目前,主动脉弓部疾病的治疗方式主要包括三类:开放修复(全弓置换术)、杂交技术(杂交主动脉弓置换术、去分支+TEVAR、解剖外旁路+TEVAR)以及全腔内技术(开窗支架植入、分支支架植入、烟囱技术)。德国当地时间2019年1月24日,来自中国医学科学院阜外医院血管外科中心(以下简称阜外医院)的舒畅教授在莱比锡血管介入治疗大会(LINC 2019)上分享了他在主动脉弓部病变治疗中的临床经验。

临床经验

主动脉手术逐年增加,2018年阜外医院主动脉疾病手术数量达到1,474例,腔内主动脉支架植入504例。外科手术中,主动脉根部手术450例、主动脉弓部443例、降主动脉356例、胸腹主动脉44例以及腹主动脉178例。2015年11月~2018年11月,舒畅教授在阜外医院和湘雅二院共计开展TEVAR手术1467例。其中,弓部分支重建518例、单烟囱192例、双烟囱22例、三烟囱2例、单开窗203例、双开窗28例以及三开窗9例。

治疗方式汇总

1、全弓部置换术:传统的主动脉弓外科手术,以深低温停循环(DHCA)下的全主动脉弓替换术或全主动脉弓替换术+支架象鼻手术为主。手术过程中主动脉弓解剖结构发生重建,需要应用到DHCA技术。而高龄、高危患者无法耐受DHCA,因此该治疗方式存在很大的局限性,而且手术时间长且创伤巨大。

2、杂交手术

1)杂交弓部置换术:将血管腔内技术与传统外科手术相结合,用于治疗主动脉弓部疾病,称之为“杂交手术”。在主动脉弓部疾病的外科治疗中,杂交手术减少了手术创伤,降低了手术死亡率和并发症发生率,取得了良好的短中期效果。

典型病例:LSA附近入口撕裂,升主动脉直径为4.6 cm,主动脉瓣功能不全。治疗方案:避免DHCA,常规CPB;人工血管的锚定区延长,减少逆性TAAD;顺行和逆性输送都可以;与全弓置换术相比并发症减少。

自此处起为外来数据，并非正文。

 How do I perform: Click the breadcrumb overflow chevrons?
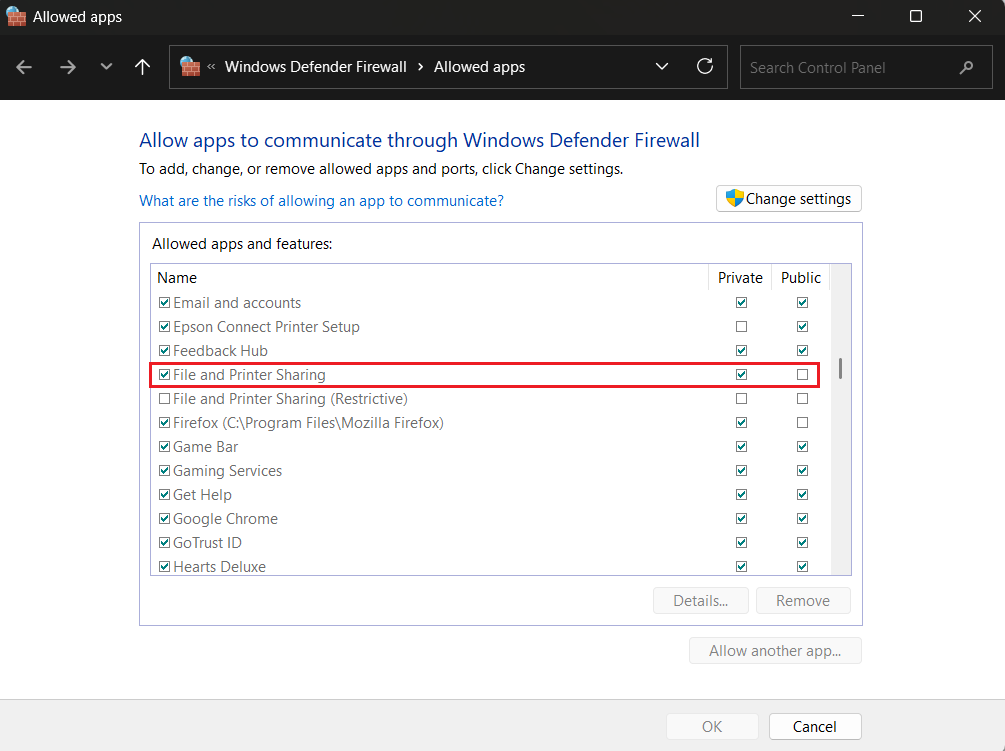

2)杂交II(去分支+TEVAR):该术士可延长锚定区至健康的弓部位置;一站式修复升主动脉分支病变。

3、分支支架植入:国内目前只有一款分支支架(Castor),Castor支架是首款一体式主动脉弓分支重建支架,它可以在TEVAR术中一期完成左侧锁骨下动脉重建,延长近端锚定区至左侧颈总动脉后缘。但临床使用并不广泛。

4、开窗技术:开窗技术在国内临床中最为常用,开窗技术分为体外预开窗技术和原位开窗技术。

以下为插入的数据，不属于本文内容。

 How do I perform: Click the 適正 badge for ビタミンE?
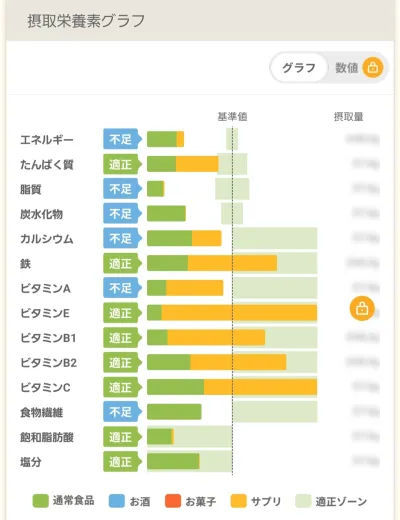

体外预开窗技术是结合术前患者影像学资料及术中造影情况,在预开窗位置的支架覆膜上塑造“窗口”。由于体外预开窗技术重组支架过程容易造成输送系统破坏,释放时存有风险,所以术者术前需要结合CT影像精确测量近端锚定区口径、分支血管位置和大小,以及椎动脉起始位置。

原位开窗技术是在完成主动脉主体支架植入后,通过穿刺或激光穿孔破膜后,经球囊逐级扩张所穿孔洞后再释放支架。根据分支血管的角度不同,有时可以把体外预开窗和原位开窗技术相结合完成手术,值得注意的是不管哪种开窗手术都应该保证弓部分支血管血流通畅。该技术维持了弓上分支血管的原有解剖结构;与烟囱技术相比,原位开窗技术不存在gutter,理论上I型内漏的发生率较低;主动脉弓上分支血管的支架对主动脉内的支架可以起到固定的作用,理论上能够降低主体支架发生移位的几率。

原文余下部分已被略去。